ANTIVIRAL ACTIVITY OF DIANTHUS SUPERBUSN L. AGAINST HEPATITIS B VIRUS IN VITRO AND IN VIVO.

Background:Hepatitis is a viral infection of hepatitis B virus (HBV). Limitations of drug used in the management of it opens the interest related to alternative medicine. The given study deals with the antiviral activity of Dianthus superbusn L. (DSL) against HBV in vitro & in vivo.Material and Methods:In vitro study liver cell line HepG2.2.15 was used by transinfected it with HBV. Cytotoxicity stduy was performed by using different concentrations of DSL such as 50, 100, 200, 500 & 1000 μg/ml. Anti HBV activity of DSL was estimated by assesing the concentration of HBsAg and HbeAg in cell culture medium by using ELISA. Whereas in vivo study was performed on ducklings and antiviral activity of DSL (100, 200, 400 mg/kg) was confirmed by estimating the serum concentration of HBV DNA and histopathology study of hepatocytes in HBV infected ducklings.Result:Result of the study suggested that >500 μg/ml concentration of hydroalcoholic extract of DSL was found tobe cytotoxic.
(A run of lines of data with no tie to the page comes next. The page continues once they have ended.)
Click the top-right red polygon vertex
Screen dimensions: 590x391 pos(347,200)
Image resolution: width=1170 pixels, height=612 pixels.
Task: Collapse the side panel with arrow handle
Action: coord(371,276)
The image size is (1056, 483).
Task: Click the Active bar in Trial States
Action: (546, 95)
It was also observed that DSL significantly (p<0.05) reduces the concentration of antigenes in cell culture media as per the concentration and days of treatment dependent. Moreover in vivo study confirms the anti viral activity of DSL (200 & 400 mg/kg) as it significantly (p<0.05) decreases the serum concenetration of HBV DNA in HBV infected dukling compared to control group. Histopathology study was also reveals the hepatprotective effect of DSL in HBV infected ducklings.Conclusion:The given study concludes the antiviral activity DSL against HBV by in vitro and in vivo models.